El problema arranca, como señalaba Espadaler al hablar de los mundos visitados por Xavier Ferrer y sus amigos, del incremento demográfico: un cáncer bendecido por la Iglesia católica que sigue condenando la planificación familiar.

La Tierra tiene hoy la misma extensión que cuando estaba ocupada por menos de la mitad de la población actual. El resultado es la depredación paulatina de todo y, con frecuencia, el conflicto por el espacio.

Lo dicen los etólogos tras analizar el comportamiento de las ratas y lo corroboran los humanos que pueblan las obras de Joseph Losey.

Barcelona también ha crecido en población.
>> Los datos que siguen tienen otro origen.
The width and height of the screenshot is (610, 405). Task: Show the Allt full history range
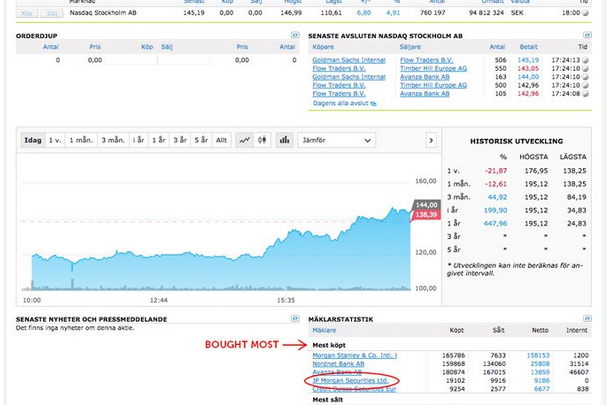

Tanto en residentes como en visitantes. ¿Caben todos? Y si no caben ¿a quién se expulsa?

De momento se expulsa a quienes no pueden quedarse a vivir en ella y necesitan instalarse en una nueva periferia que se expande por un área metropolitana ampliada hasta Blanes, por el norte, y El Vendrell, por el sur, y que alcanza incluso a Girona y Tarragona, donde residen eso que se denomina commuters.

Consiguen una vivienda algo mejor a cambio de pasar horas enteras en el tren. Van y vienen sin llegar a ser ni viajeros ni turistas.

Trabajan y consumen en una Barcelona que ya no es su ciudad y donde el barrio de san Ildefonso en Cornellà ya no puede convertirse, como en la novela Los mares del Sur, de Vázquez Montalbán, en un refugio más a mano que las tierras lejanas.

Pero si, como sostuvo Espadaler, no hay aventura sin riesgo, Barcelona se está convirtiendo en un lugar ideal. Una ciudad llena de caras desconocidas en la que vivir el pequeño peligro de los hurtos o el mayor de ser atropellado entre bolardo y bolardo.

Ya no hace falta viajar a la selva con machete. Basta con salir a la calle e ir sorteando los bolardos.